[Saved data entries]
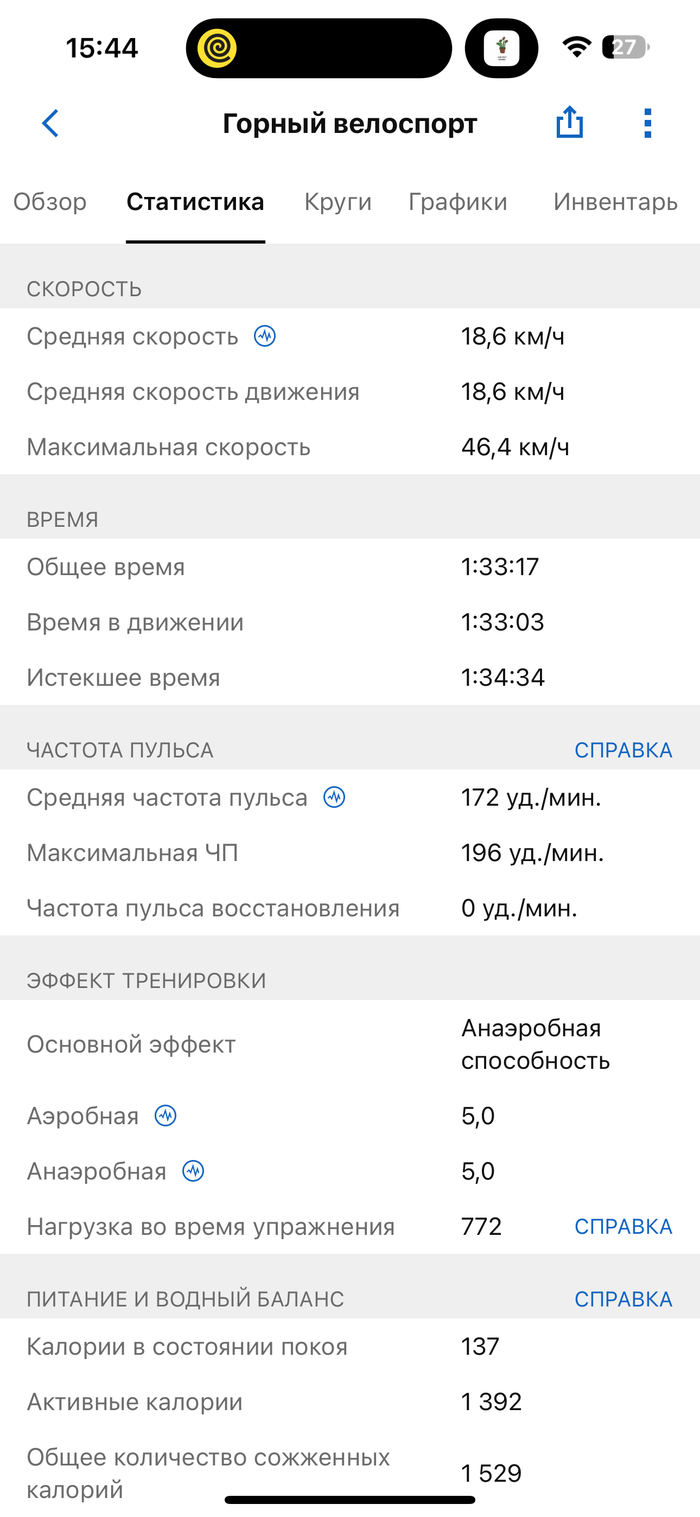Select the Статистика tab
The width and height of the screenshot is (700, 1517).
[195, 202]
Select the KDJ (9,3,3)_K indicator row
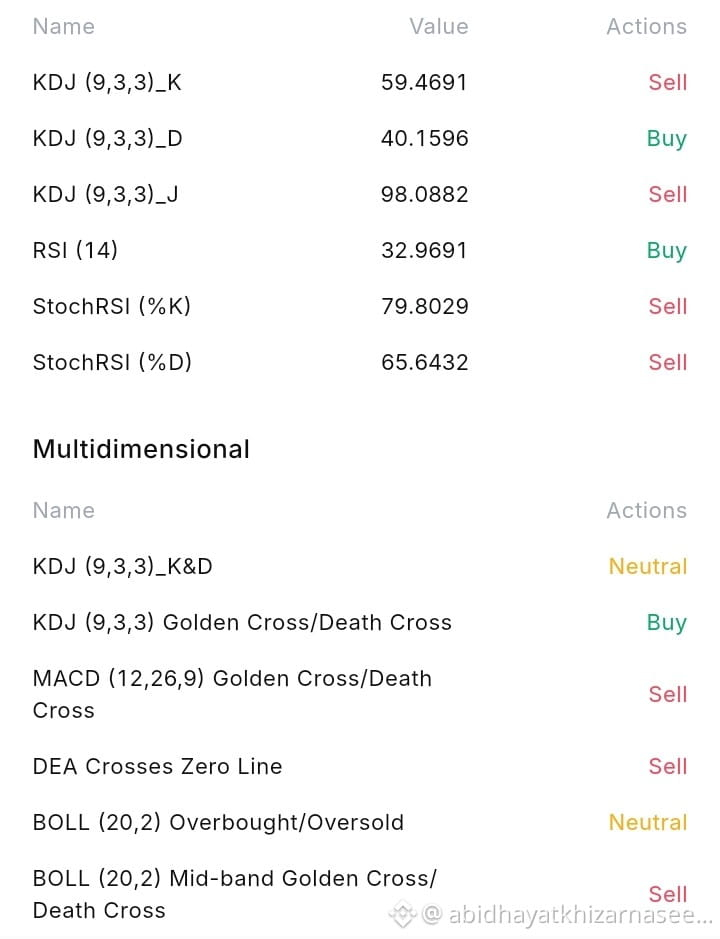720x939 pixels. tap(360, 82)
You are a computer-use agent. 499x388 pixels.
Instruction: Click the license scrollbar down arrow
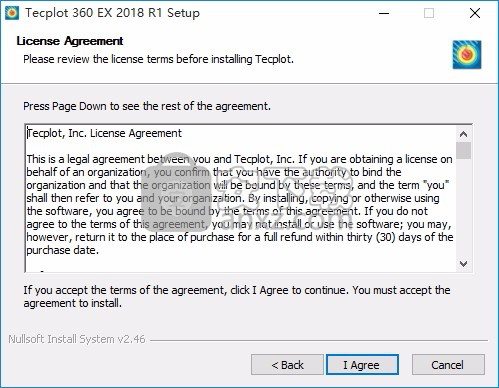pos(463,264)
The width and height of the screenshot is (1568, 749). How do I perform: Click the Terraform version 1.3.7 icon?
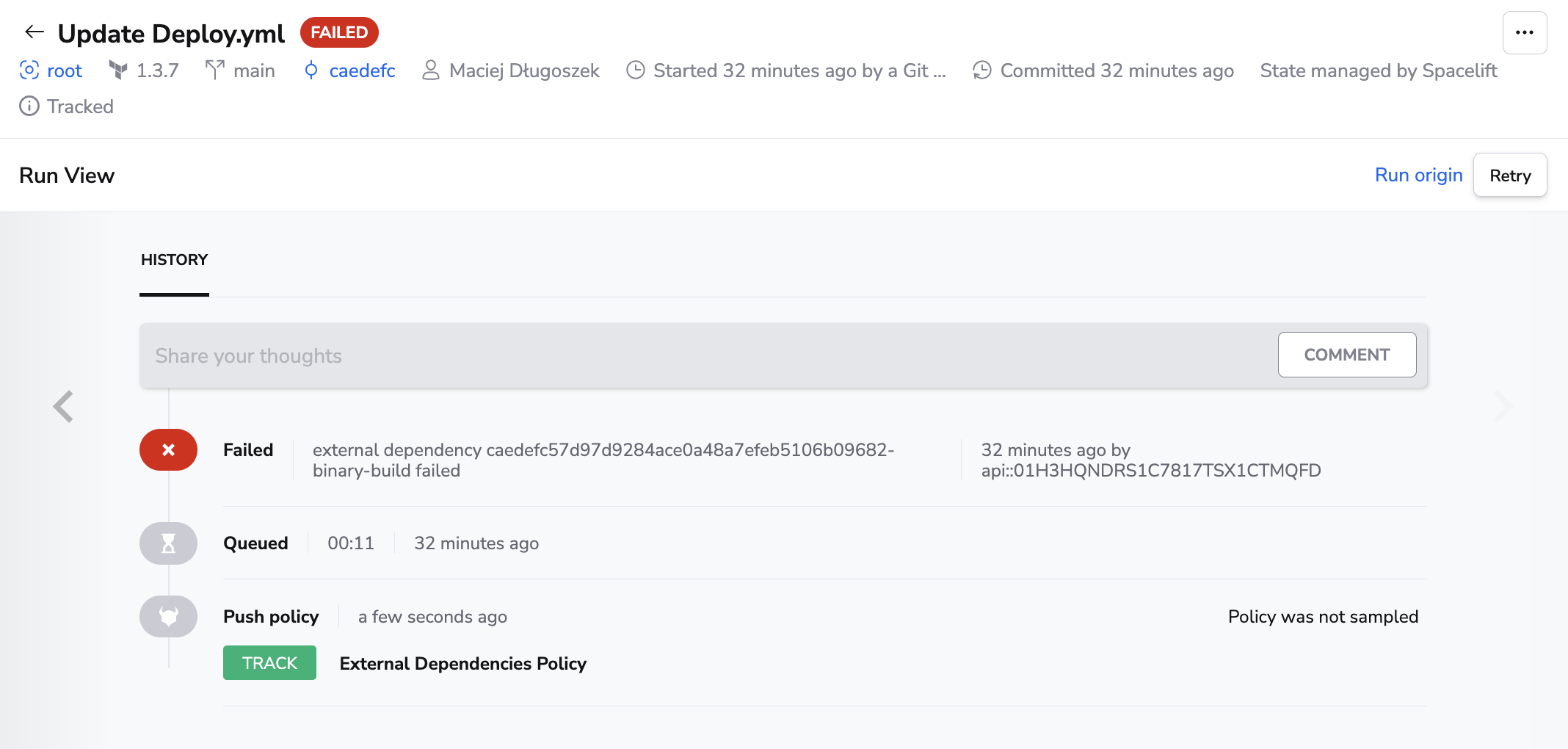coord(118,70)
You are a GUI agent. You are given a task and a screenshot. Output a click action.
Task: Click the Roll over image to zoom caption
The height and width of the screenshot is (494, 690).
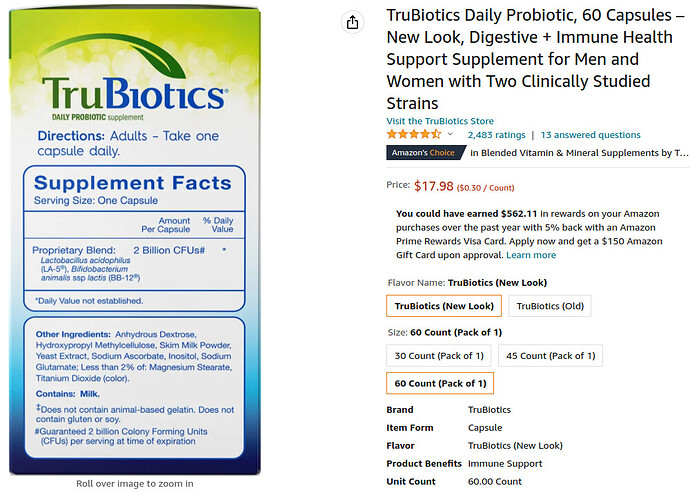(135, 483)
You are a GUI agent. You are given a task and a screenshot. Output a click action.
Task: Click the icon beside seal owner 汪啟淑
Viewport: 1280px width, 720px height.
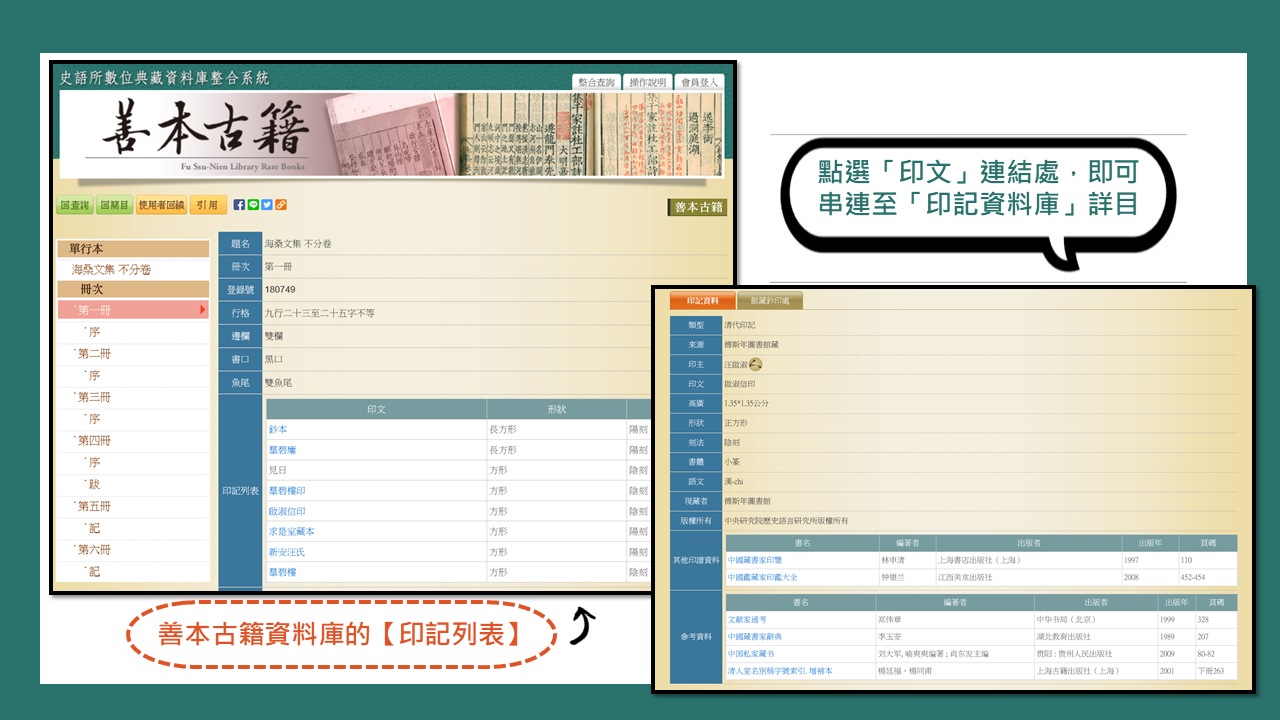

EXERCISE AIM.
The required output is an exact copy of the lines from the one with "You are a computer-use agent. 499x388 pixels." through the final line of the data above, with pictures removed.

RESPONSE.
You are a computer-use agent. 499x388 pixels.
Instruction: Click the license scrollbar down arrow
pos(463,264)
The width and height of the screenshot is (1568, 749). How do I perform: Click the Terraform version 1.3.7 icon?
coord(118,70)
You are a GUI agent. You are given a task and a screenshot. Output a click action.
Task: Click the Roll over image to zoom caption
The height and width of the screenshot is (494, 690).
(135, 483)
You are a GUI agent. You are given a task and a screenshot. Output a click action.
Task: Click the icon beside seal owner 汪啟淑
Viewport: 1280px width, 720px height.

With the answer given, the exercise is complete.